── Records for this task

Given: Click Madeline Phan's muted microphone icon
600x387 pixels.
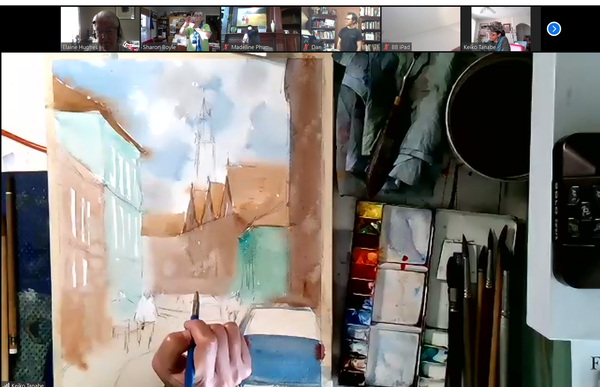Looking at the screenshot, I should pyautogui.click(x=226, y=47).
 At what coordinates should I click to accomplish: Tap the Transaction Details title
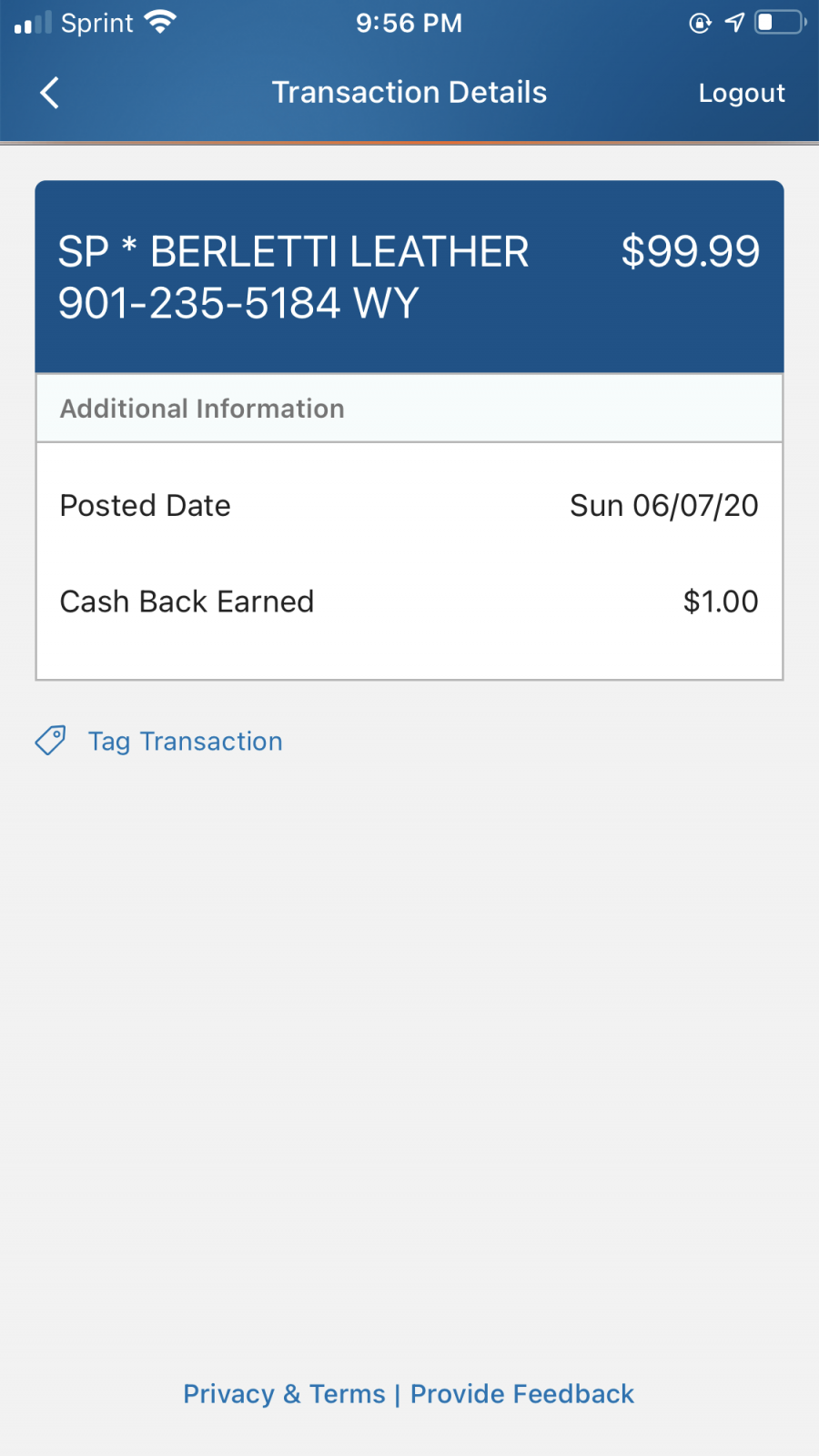(x=410, y=93)
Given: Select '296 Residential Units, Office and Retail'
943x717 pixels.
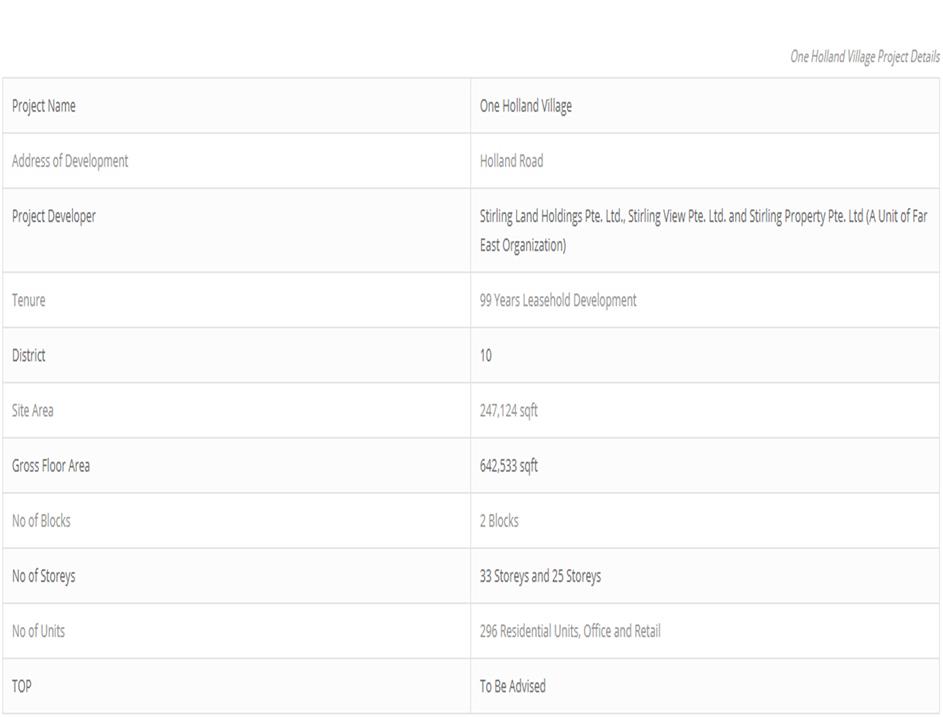Looking at the screenshot, I should (570, 631).
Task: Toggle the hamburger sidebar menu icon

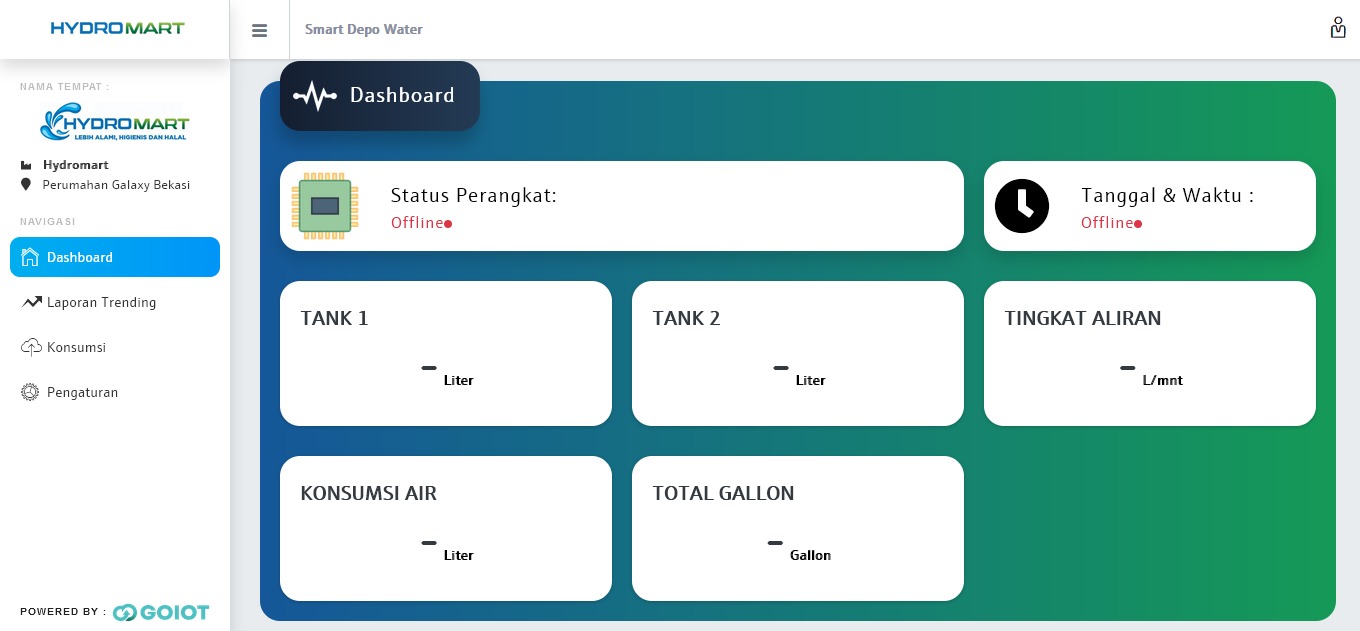Action: [259, 30]

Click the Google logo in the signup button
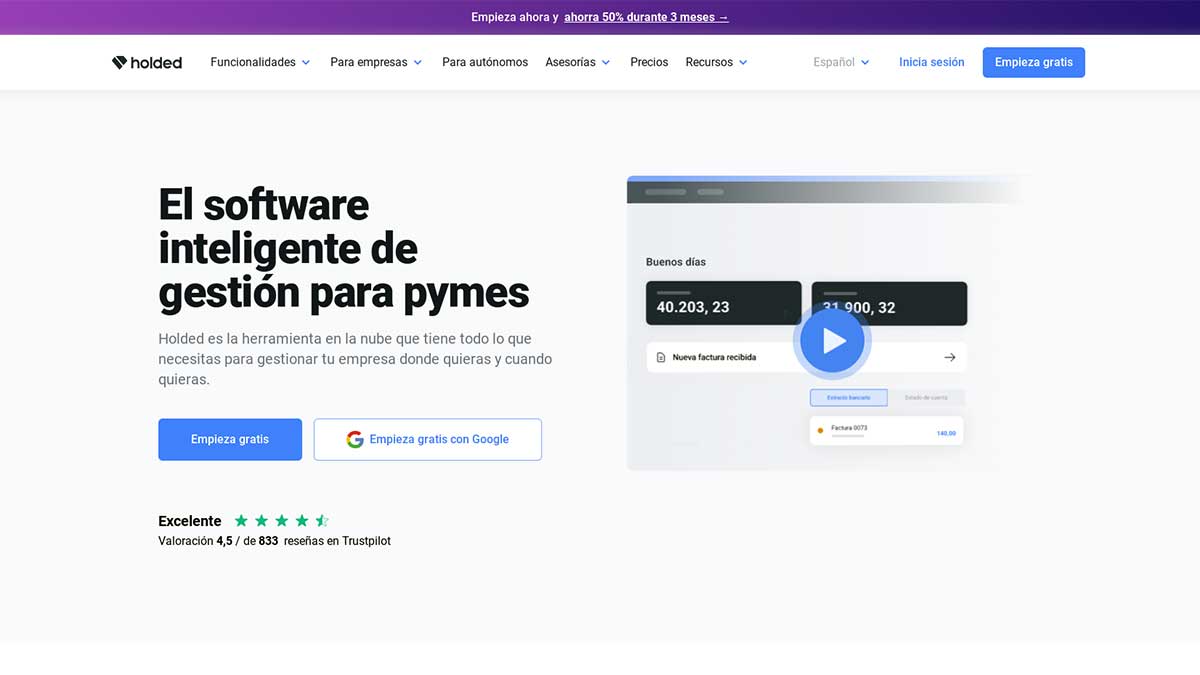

────

__The problem__:
Give the total number of lines in the entries that contain the word "Given", with no other words.

__Worked solution__:
2